### Requirement
Give the records below as a JSON list of strings, one string per line, leaving out any blank lines.

### Records shown
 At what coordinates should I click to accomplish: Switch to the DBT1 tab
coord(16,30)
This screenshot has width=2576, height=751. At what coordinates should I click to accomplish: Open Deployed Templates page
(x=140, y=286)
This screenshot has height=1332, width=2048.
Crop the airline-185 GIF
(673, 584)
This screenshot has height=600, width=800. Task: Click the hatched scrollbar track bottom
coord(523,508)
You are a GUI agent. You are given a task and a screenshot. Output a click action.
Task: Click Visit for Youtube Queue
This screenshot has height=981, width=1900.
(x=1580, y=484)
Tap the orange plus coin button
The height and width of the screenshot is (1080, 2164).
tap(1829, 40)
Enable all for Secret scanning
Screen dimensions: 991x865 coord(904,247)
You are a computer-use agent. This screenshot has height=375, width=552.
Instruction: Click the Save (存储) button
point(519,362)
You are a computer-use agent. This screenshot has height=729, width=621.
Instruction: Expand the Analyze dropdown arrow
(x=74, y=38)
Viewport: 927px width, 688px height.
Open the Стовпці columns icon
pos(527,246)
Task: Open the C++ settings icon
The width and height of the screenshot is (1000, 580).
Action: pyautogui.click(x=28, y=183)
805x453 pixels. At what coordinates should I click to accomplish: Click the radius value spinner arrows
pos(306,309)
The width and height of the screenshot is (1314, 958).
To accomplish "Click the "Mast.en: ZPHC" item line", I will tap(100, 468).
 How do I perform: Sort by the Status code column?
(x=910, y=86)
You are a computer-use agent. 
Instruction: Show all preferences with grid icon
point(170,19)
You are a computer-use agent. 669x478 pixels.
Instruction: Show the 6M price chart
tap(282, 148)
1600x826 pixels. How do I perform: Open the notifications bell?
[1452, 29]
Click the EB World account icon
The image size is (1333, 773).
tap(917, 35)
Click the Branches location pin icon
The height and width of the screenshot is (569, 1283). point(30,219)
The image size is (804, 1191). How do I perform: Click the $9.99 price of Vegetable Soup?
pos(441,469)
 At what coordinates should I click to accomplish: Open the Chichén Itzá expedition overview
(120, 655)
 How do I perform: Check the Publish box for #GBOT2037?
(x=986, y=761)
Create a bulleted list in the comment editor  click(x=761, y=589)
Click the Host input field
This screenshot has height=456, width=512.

### The solution
[
  " At what coordinates should I click to accomplish: Switch to the DBT1 tab",
  "coord(16,30)",
  "This screenshot has width=2576, height=751. At what coordinates should I click to accomplish: Open Deployed Templates page",
  "(x=140, y=286)",
  "This screenshot has height=1332, width=2048.",
  "Crop the airline-185 GIF",
  "(673, 584)",
  "This screenshot has height=600, width=800. Task: Click the hatched scrollbar track bottom",
  "coord(523,508)",
  "You are a GUI agent. You are given a task and a screenshot. Output a click action.",
  "Task: Click Visit for Youtube Queue",
  "This screenshot has height=981, width=1900.",
  "(x=1580, y=484)",
  "Tap the orange plus coin button",
  "The height and width of the screenshot is (1080, 2164).",
  "tap(1829, 40)",
  "Enable all for Secret scanning",
  "Screen dimensions: 991x865 coord(904,247)",
  "You are a computer-use agent. This screenshot has height=375, width=552.",
  "Instruction: Click the Save (存储) button",
  "point(519,362)",
  "You are a computer-use agent. This screenshot has height=729, width=621.",
  "Instruction: Expand the Analyze dropdown arrow",
  "(x=74, y=38)",
  "Viewport: 927px width, 688px height.",
  "Open the Стовпці columns icon",
  "pos(527,246)",
  "Task: Open the C++ settings icon",
  "The width and height of the screenshot is (1000, 580).",
  "Action: pyautogui.click(x=28, y=183)",
  "805x453 pixels. At what coordinates should I click to accomplish: Click the radius value spinner arrows",
  "pos(306,309)",
  "The width and height of the screenshot is (1314, 958).",
  "To accomplish \"Click the \"Mast.en: ZPHC\" item line\", I will tap(100, 468).",
  " How do I perform: Sort by the Status code column?",
  "(x=910, y=86)",
  "You are a computer-use agent. ",
  "Instruction: Show all preferences with grid icon",
  "point(170,19)",
  "You are a computer-use agent. 669x478 pixels.",
  "Instruction: Show the 6M price chart",
  "tap(282, 148)",
  "1600x826 pixels. How do I perform: Open the notifications bell?",
  "[1452, 29]",
  "Click the EB World account icon",
  "The image size is (1333, 773).",
  "tap(917, 35)",
  "Click the Branches location pin icon",
  "The height and width of the screenshot is (569, 1283). point(30,219)",
  "The image size is (804, 1191). How do I perform: Click the $9.99 price of Vegetable Soup?",
  "pos(441,469)",
  " At what coordinates should I click to accomplish: Open the Chichén Itzá expedition overview",
  "(120, 655)",
  " How do I perform: Check the Publish box for #GBOT2037?",
  "(x=986, y=761)",
  "Create a bulleted list in the comment editor  click(x=761, y=589)",
  "Click the Host input field",
  "This screenshot has height=456, width=512."
]